The following article was published by Sarah McKenzie in the Southwest Journal Home Guide on May 4, 2016. See a case study on this project and also a design award it won!
When Anand Karimpuzha and his wife Anitha purchased their 1925-era home near Minnehaha Creek in the summer of 2014 they had to brace themselves for some major work ahead.
“Once we started looking at it, it became clear that we may be getting really, really over our heads very quickly,” he said.
The couple had signed on to work with Bloomington-based AMEK Custom Builders to do an exterior renovation of the house. They wanted to relocate from Woodbury to a neighborhood in the city near the Chain of Lakes.
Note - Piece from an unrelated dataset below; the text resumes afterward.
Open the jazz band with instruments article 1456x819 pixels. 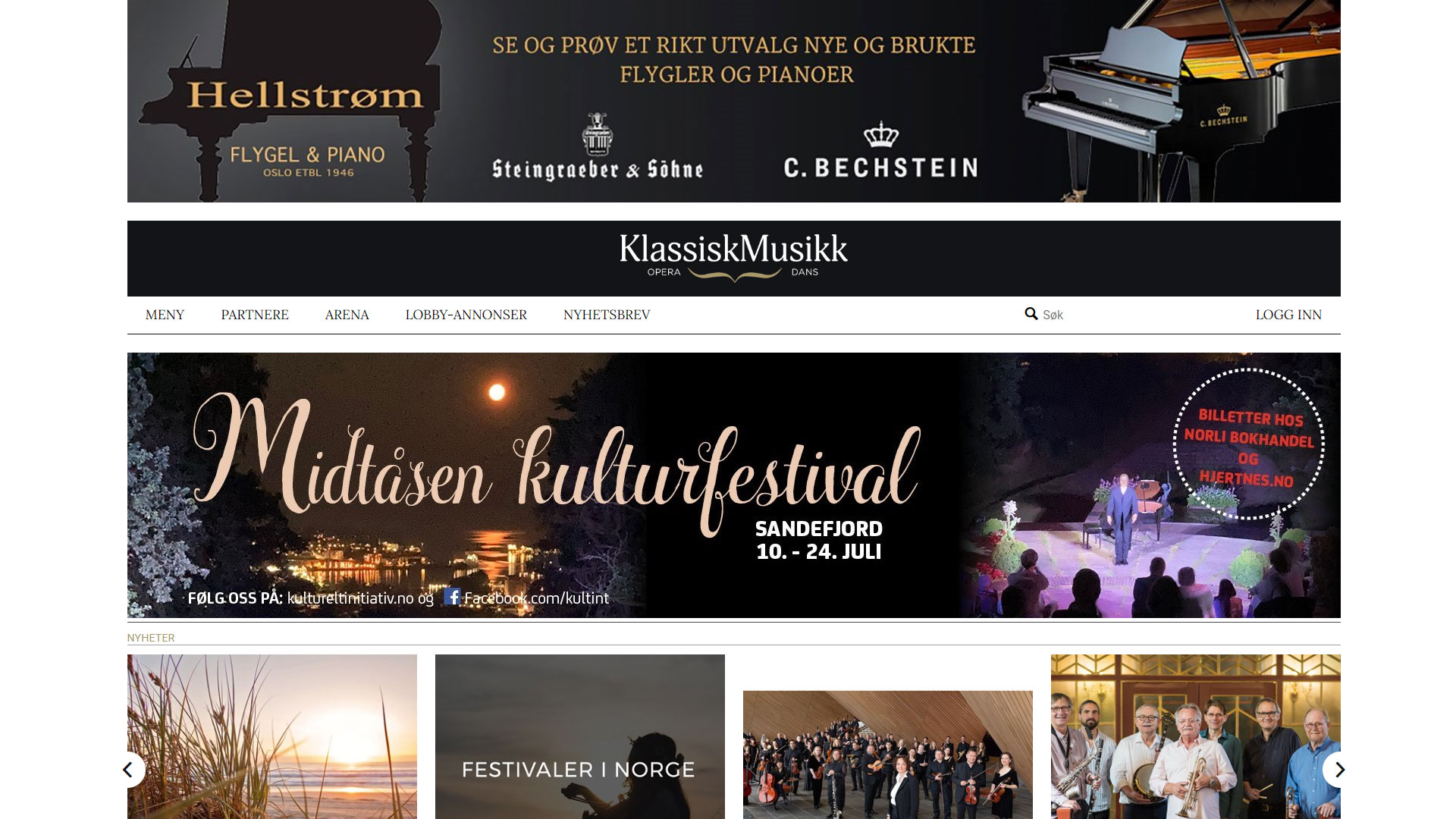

When AMEK co-owner Paul Schmidt initially reviewed moisture test reports and inspected the home, he confirmed that house was rotting and had sustained serious water damage due to the improper installation of windows and vapor barrier when the home was renovated with a second-story addition in the 1980s.
Trapped water around the windows and moisture from poor ventilation systems created extensive damage.
“We found out that the structure of the home had sustained the worst damage I had ever seen in my career doing stucco renovation,” Schmidt said.
Still, he had faith in the potential of the project and the prime location, telling Anand and Anitha that if they trusted him, he could deliver an “award-winning” home. The couple has a daughter, Annika, and dog, Max.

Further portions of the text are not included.